*** RECORDS TO USE Section Begins ***

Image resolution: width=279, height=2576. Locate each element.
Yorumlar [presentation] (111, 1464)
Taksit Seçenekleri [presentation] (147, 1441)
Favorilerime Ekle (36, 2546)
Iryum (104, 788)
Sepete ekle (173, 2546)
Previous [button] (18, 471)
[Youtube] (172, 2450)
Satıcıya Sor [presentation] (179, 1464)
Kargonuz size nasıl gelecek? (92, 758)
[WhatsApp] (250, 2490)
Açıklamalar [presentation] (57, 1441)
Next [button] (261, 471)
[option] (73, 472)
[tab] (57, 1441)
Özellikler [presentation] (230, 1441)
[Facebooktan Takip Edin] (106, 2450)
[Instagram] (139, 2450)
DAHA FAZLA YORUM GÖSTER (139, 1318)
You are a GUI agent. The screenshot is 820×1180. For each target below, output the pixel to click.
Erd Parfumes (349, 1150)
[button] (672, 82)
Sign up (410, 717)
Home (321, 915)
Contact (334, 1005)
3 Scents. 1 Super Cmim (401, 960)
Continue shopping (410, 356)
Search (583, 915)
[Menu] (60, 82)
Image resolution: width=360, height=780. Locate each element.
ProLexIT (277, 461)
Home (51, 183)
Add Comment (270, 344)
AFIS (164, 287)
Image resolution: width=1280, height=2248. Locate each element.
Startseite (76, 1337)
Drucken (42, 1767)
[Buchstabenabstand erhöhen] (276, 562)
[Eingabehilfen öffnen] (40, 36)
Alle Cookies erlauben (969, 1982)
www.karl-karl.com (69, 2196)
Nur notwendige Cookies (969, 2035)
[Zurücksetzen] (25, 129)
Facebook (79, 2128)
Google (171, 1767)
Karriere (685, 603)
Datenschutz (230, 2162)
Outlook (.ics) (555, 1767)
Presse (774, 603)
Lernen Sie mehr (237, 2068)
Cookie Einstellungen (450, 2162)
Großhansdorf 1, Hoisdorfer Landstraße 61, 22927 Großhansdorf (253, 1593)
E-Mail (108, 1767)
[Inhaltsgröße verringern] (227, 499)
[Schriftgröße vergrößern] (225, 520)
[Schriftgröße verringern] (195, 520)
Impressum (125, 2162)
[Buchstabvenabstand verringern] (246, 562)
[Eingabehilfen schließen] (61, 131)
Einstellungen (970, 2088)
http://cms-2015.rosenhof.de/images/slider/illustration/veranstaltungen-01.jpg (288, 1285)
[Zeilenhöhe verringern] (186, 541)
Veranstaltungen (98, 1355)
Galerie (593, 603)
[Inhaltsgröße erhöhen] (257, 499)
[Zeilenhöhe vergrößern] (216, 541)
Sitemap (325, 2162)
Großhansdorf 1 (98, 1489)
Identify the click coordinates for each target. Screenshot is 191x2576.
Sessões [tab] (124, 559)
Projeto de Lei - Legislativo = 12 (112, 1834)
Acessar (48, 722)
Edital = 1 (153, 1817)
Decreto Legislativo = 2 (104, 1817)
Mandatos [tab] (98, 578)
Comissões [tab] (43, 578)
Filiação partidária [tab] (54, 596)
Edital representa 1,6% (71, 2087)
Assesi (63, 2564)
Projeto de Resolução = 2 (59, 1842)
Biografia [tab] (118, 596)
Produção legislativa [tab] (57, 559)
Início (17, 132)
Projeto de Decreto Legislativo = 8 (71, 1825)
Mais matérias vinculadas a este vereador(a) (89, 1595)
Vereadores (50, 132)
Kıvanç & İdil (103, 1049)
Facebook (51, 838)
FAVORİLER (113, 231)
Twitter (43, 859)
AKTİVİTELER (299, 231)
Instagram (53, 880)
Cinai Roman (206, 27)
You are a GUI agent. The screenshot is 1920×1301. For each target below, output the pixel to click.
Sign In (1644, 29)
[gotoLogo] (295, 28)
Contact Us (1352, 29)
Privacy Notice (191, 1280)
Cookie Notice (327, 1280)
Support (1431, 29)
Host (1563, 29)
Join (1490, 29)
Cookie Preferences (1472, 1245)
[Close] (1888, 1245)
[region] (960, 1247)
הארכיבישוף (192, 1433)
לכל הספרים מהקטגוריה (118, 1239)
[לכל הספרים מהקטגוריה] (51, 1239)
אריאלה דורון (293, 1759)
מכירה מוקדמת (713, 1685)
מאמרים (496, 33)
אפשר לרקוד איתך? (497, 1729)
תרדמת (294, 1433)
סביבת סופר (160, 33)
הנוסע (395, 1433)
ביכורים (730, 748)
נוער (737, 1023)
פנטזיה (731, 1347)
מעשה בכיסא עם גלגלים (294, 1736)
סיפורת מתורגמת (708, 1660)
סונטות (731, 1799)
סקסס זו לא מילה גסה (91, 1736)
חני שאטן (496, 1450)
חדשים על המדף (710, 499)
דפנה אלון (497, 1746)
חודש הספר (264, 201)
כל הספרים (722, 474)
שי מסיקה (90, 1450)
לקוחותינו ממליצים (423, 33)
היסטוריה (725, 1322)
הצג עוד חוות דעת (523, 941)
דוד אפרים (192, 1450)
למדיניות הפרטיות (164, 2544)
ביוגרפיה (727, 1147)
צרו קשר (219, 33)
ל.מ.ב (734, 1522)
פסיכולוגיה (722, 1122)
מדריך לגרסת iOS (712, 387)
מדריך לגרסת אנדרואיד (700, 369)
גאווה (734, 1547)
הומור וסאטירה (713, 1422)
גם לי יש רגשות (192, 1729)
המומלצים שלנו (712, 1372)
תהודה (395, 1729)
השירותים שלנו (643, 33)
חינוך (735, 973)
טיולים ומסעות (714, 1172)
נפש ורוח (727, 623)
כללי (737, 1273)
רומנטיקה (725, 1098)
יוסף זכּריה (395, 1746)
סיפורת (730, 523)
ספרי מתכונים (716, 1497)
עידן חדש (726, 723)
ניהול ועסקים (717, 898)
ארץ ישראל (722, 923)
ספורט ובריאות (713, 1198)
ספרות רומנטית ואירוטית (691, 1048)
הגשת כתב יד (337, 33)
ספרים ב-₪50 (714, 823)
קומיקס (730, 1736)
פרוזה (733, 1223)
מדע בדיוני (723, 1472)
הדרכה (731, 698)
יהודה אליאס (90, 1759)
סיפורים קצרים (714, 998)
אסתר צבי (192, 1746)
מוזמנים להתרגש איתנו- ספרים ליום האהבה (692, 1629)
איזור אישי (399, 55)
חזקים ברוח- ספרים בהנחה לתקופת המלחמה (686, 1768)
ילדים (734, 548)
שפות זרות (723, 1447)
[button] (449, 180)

*** RECORDS TO USE Section Ends ***

#### WORK INSTRUCTIONS:
Find the line containing "פסיכולוגיה (722, 1122)" in the data above. Please transcribe it and every line after it, exactly.

#### ANSWER BOX:
פסיכולוגיה (722, 1122)
מדריך לגרסת iOS (712, 387)
מדריך לגרסת אנדרואיד (700, 369)
גאווה (734, 1547)
הומור וסאטירה (713, 1422)
גם לי יש רגשות (192, 1729)
המומלצים שלנו (712, 1372)
תהודה (395, 1729)
השירותים שלנו (643, 33)
חינוך (735, 973)
טיולים ומסעות (714, 1172)
נפש ורוח (727, 623)
כללי (737, 1273)
רומנטיקה (725, 1098)
יוסף זכּריה (395, 1746)
סיפורת (730, 523)
ספרי מתכונים (716, 1497)
עידן חדש (726, 723)
ניהול ועסקים (717, 898)
ארץ ישראל (722, 923)
ספורט ובריאות (713, 1198)
ספרות רומנטית ואירוטית (691, 1048)
הגשת כתב יד (337, 33)
ספרים ב-₪50 (714, 823)
קומיקס (730, 1736)
פרוזה (733, 1223)
מדע בדיוני (723, 1472)
הדרכה (731, 698)
יהודה אליאס (90, 1759)
סיפורים קצרים (714, 998)
אסתר צבי (192, 1746)
מוזמנים להתרגש איתנו- ספרים ליום האהבה (692, 1629)
איזור אישי (399, 55)
חזקים ברוח- ספרים בהנחה לתקופת המלחמה (686, 1768)
ילדים (734, 548)
שפות זרות (723, 1447)
[button] (449, 180)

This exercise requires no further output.